The epoch of reionization, or EoR, is a time when the earliest galaxies were giving off lots of ultraviolet light. This UV light ionized, or broke apart, the atoms of hydrogen gas that existed between galaxies.
Several telescopes, including the experiment PAPER on which I’m writing my thesis, are searching for this elusive hydrogen signal. The redshift (or time) at which the action happens determines to what frequencies our instruments need to be tuned.
Several quasars at a redshift near 6 (that’s a billion years after the Big Bang) showed signs that they were at the very tail end of reionization. Other studies using the cosmic microwave background implied that reionization took a long time to occur, so we would have to cover a frequency range that went up to a redshift of 12 to catch all of the hydrogen. This new quasar, however, is changing that picture.

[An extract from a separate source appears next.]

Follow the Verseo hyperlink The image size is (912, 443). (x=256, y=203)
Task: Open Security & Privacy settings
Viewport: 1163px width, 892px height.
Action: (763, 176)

ULAS J1120+0641 looks different from its counterparts at redshift of 6. It shows that the hydrogen medium around it is still 10 percent neutral. This is more neutral hydrogen than astronomers were expecting, so telescopes being built for the EoR experiment need to take the redshift range between 6 and 7 into account and look for something really important there. With many such experiments midway through construction, it will favor those who were already prepared for a bit of “give.”
Of course, this quasar gives just one pierce point over an entire sky, so results are preliminary, and more analyses could even show more neutral gas than the published 10 percent. It’s rather difficult to plan to find something that can’t yet be seen, but the challenge makes it all that much more fun!

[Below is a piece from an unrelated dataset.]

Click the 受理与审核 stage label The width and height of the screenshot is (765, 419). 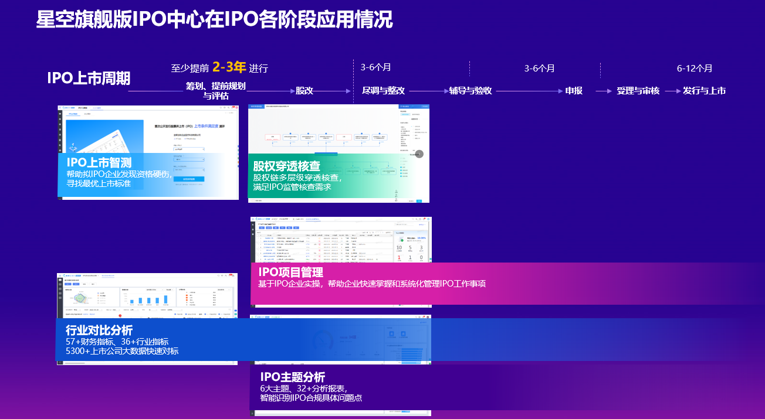[638, 91]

However, I can’t say that I’m too surprised at this result, as a while ago I read a paper that insisted that we didn’t have enough quasars at a redshift of 6 to really say that reionization was done by then. Maybe it extends down to 5… or lower?
WATCH VIDEO: Did you know there’s a black hole in the center of our galaxy?
One more fascinating thing about this quasar is the estimated size of the black hole that powers it. It is 2 billion times the mass of our sun. Though that is not unusual for supermassive black holes in the Universe today, this monster only had 770 million years in which to grow to that massive size. At the rate that it is pulling material onto itself, it had to have been born really big to begin with, much larger than the kind of black hole that comes from the death of a massive star. Or, it arose from a merger of many, many much smaller black holes. Either way, as Chris Willcott points out in his commentary in the same issue of Nature as this paper, “t is safe to say that the existence of this quasar will be giving some theorists sleepless nights.”
That’s okay by me. The observers and experimentalists have already lost quite a bit of sleep trying to detect these things!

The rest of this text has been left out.